From police reports, one can “immediately infer that the converts are Hindu. None of this should come as surprise since Hindus are the largest minority and haves historically been the most victimised.”
According to the source, “They are also Bangla, physically closer to Muslims and can more easily assimilate, unlike tribals who are indigenous."
“Since partition between India and Pakistan in 1947, there has been a steady trickle of Hindus towards Islam pressured by fundamentalists, something made worse by the successive Indo-Pakistani wars.”
"The trickle is constant because Hindus are discriminated in the workplace and experience various forms of social harassment. Acts of violence like murder or land grabs are not uncommon. The latter are easier if the victim is a Hindu or a tribal.”
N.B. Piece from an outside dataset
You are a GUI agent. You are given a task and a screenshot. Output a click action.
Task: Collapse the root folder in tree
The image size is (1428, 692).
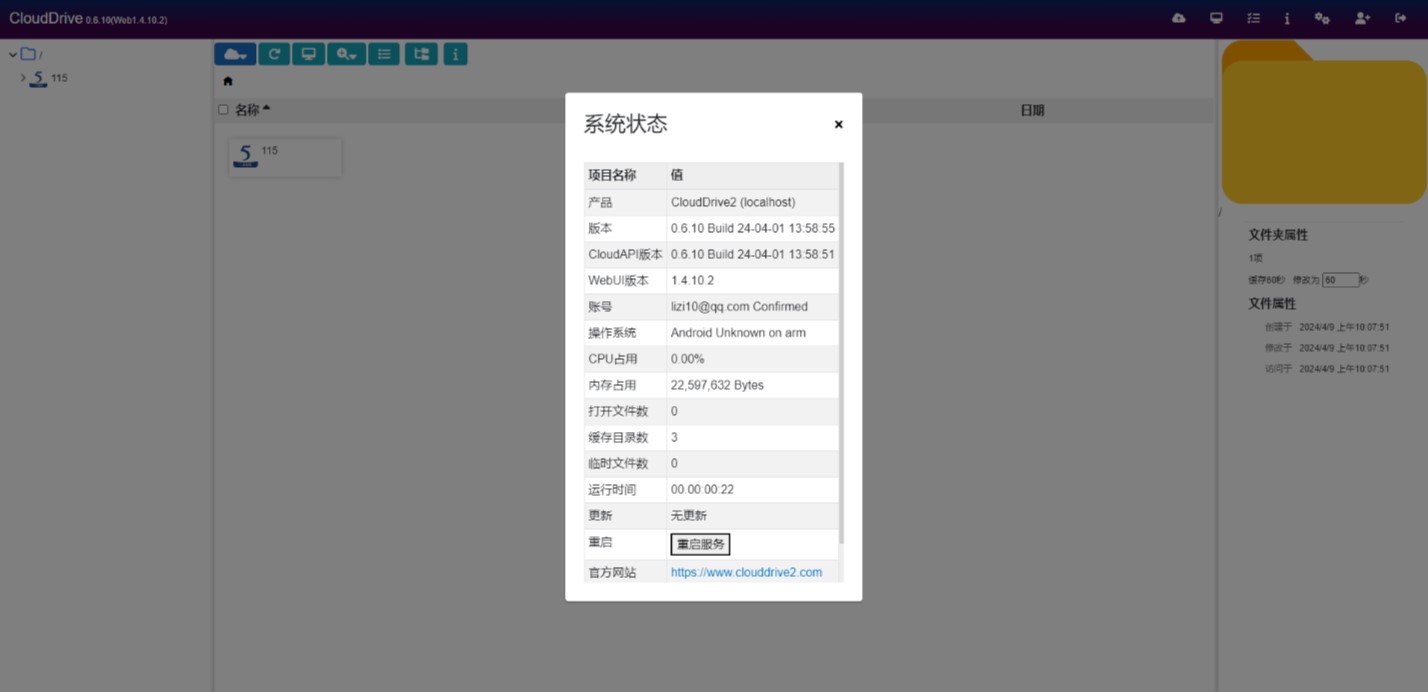click(x=13, y=55)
This "situation has not necessarily led to mass conversions, but has translated into a continuous exodus towards India or assimilation into the majority Muslim community."
Besides, conversion to Islam "is easy. It is quick with a simple statement of faith and a visit to a mosque. However, once made, there is no turning back; otherwise one is considered a traitor."
Converting, the source notes, tends to touch “weak people who already face discrimination and marginalisation, who are lured with promises of good jobs, better life, success and heroic deeds. For frustrated young people, this can be attractive.” This “transition to radicalism is quick because those who put pressure to convert are almost always radical."
According to another source, there is also concern over the "huge funding from Saudi Arabia to build madrasas and mosques across the country” (about US$ 12 billion to build 560 mosques and qurʾānic schools).
"Nobody knows what is taught in these schools," the source explained. In fact, "the government should exert tighter control over funding, teachers, and the kind of Islam that is taught." In fact, "banks are increasingly checking foreign money and how it is spent."
These centres can serve as a huge basin for Islamic groups given the number of young people studying there from an early age. And "the question remains: How can militants buy sophisticated and expensive weapons? Before, police only found a few rifles and guns in hideouts. Now, instead, they are finding the latest weapons.” What is more, “women are not exempt from radicalisation.”
As for Saudi money, the second source notes that “two trends are likely to clash. On the one hand, we have the Bangladesh government that wants to channel resources towards a tolerant and moderate Islam; on the other, we have those who provide the money who want to manage it on their own. This might not mean terrorism, but it will certainly mean more fundamentalism.”